1. Introduction
A popular strategy for estimating the causal effect of a latent variable in a linear structural model is to replace the latent variable with an indicator. It is usually assumed that the indicator variable is driven by the latent variable and some random noise.
1 The effect of the latent variable is then estimated from the resulting auxiliary model.
It is well known that the ordinary least squares (OLS) method does not provide consistent coefficient estimates because the indicator becomes endogenous in the auxiliary model. In contrast, instrumental variable (IV) methods provide consistent estimates when a valid instrument is used for the indicator.
This paper looks at indicators of latent variables that violate the classical assumptions. In contrast to ordinary effect indicators, these indicators are also systematically influenced by variables that are not part of the structural model of interest. Such “background indicators” deserve attention because in empirical work they can easily be confused with ordinary effect indicators. This paper studies how background indicators affect the identification and estimation of causal effects of latent variables in linear models.
Background indicators are subtle. As just mentioned, background indicators are influenced by “background variables” that do not belong to the structural model of interest. Thus, background indicators do not directly affect the dependent variable. However, a background indicator can, in contrast to an ordinary effect indicator, also be a cause of the latent variable. In this case, the background indicator affects the dependent variable only indirectly via the latent variable. Background indicators can invalidate otherwise perfectly valid instruments for the latent variable. This happens because of the chosen indicator and not because there is something fundamentally wrong with the instrument. Moreover, in certain cases one must control for the background variable in an IV estimation although the indicator has neither a direct nor an indirect effect on the dependent variable, and although the instrument for the latent variable is valid. Furthermore, when a background indicator causes the latent variable it can happen that IV estimation yields the causal effect of the indicator rather than the causal effect of the latent variable. The objective of this paper is to explain these notable results in detail.
Background indicators can in principle occur in any empirical study in which latent variables are replaced by indicators. The following two examples from economics are cases where background indicators might occur. The discussion aims to highlight possible scenarios and should not be understood as a critique of the empirical results of these studies.
The first example is about the impact of financial development on economic growth. Financial development is an unobservable variable.
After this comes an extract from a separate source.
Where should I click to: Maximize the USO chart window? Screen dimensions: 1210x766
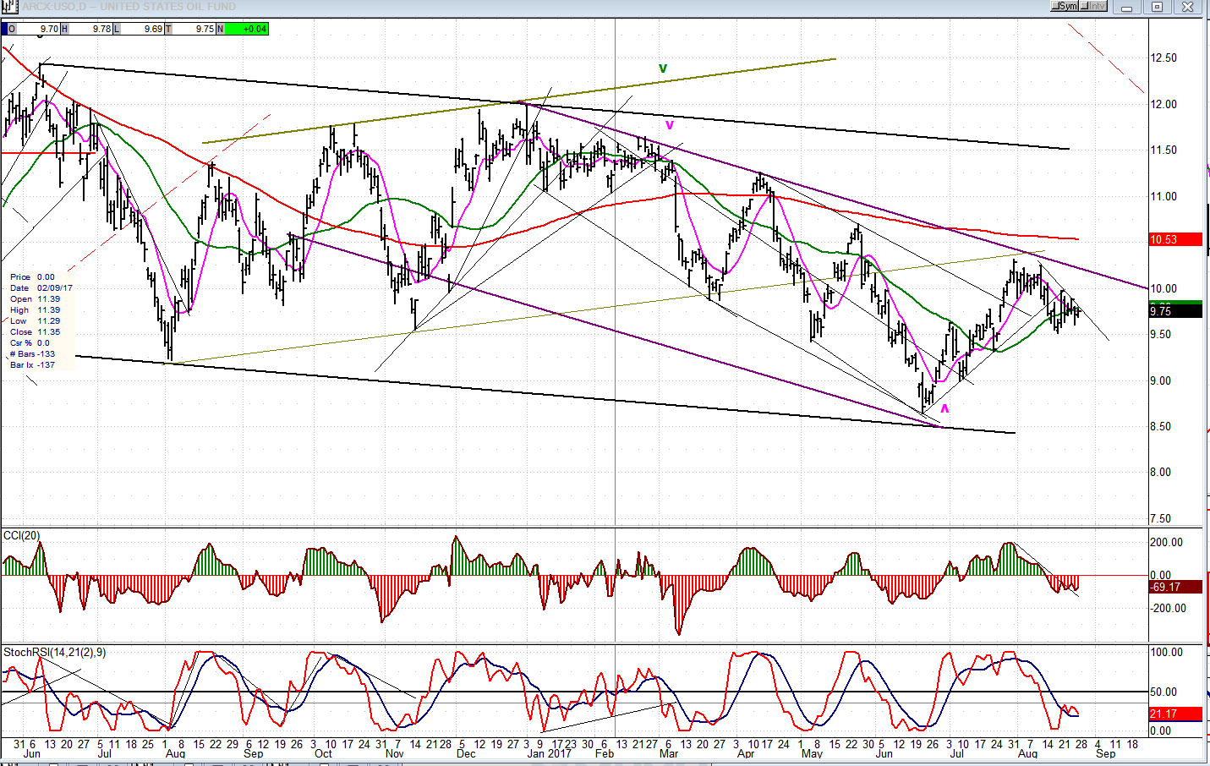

Therefore, bank credit relative to gross domestic product (GDP) is often used as an indicator for the development of the banking sector of a country.
2 However, credit to GDP ratios may capture more than domestic financial development. International financial integration may also affect credit to GDP ratios, in particular in developing economies where foreign lending is important (
Giannetti and Ongena 2009). Furthermore, international financial integration may also directly affect the financial sector of a country via entry, or the thread of entry of foreign banks. Thus, credit to GDP ratios may be background indicators of financial development, and international financial integration may be a background variable.
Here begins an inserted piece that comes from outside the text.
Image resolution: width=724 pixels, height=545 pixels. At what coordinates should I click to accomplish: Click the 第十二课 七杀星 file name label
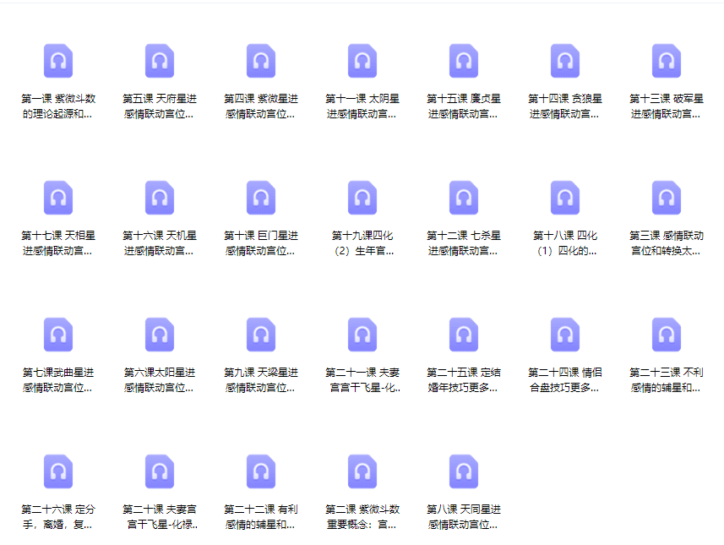(x=464, y=243)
The second example deals with uncertainty and economic activity. Empirical studies about the impact of uncertainty on economic activity often use stock market volatility to measure uncertainty.
3 For example,
Bloom (
2009) finds that stock market volatility rises sharply after bad events such as war or terror. However, these bad events may simultaneously affect stock market volatility and economic uncertainty. Moreover, high levels of stock market volatility may amplify uncertainty when people see the stock market as a predictor of future economic activity (
Farmer 2015;
Romer 1990). Stock market volatility could therefore be a background indicator of uncertainty that sometimes reinforces economic uncertainty even further.
The analysis in this paper builds on causal graphs and path-tracing rules (
Chen and Pearl 2014;
Morgan and Winship 2007;
Pearl 2009). Causal graphs make modeling assumptions transparent, and the path-tracing rules yield algebraic expressions for OLS and IV estimates when the model is linear.
Graphical methods for studying structural models are well known in statistics, computer science, and sociology, but are relatively unknown in economics.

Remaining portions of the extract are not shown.